### Exercise prompt
List every line in the records below that contains the string "This". Copy each of those lines in full.

(Entries for locating words and elements)

====================

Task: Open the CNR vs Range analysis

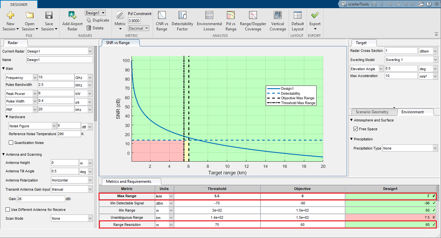Action: coord(162,15)
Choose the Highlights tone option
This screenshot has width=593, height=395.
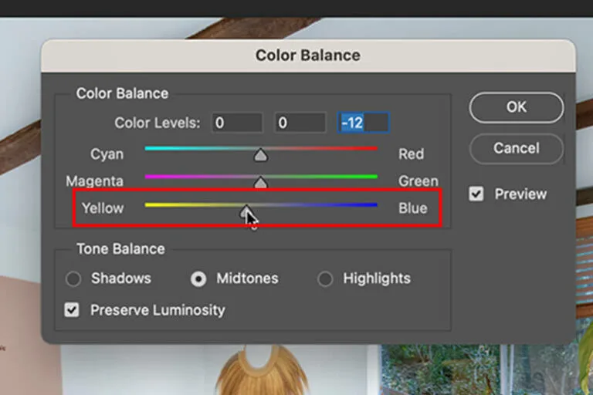pos(325,279)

====================

### Complete output
This screenshot has width=593, height=395.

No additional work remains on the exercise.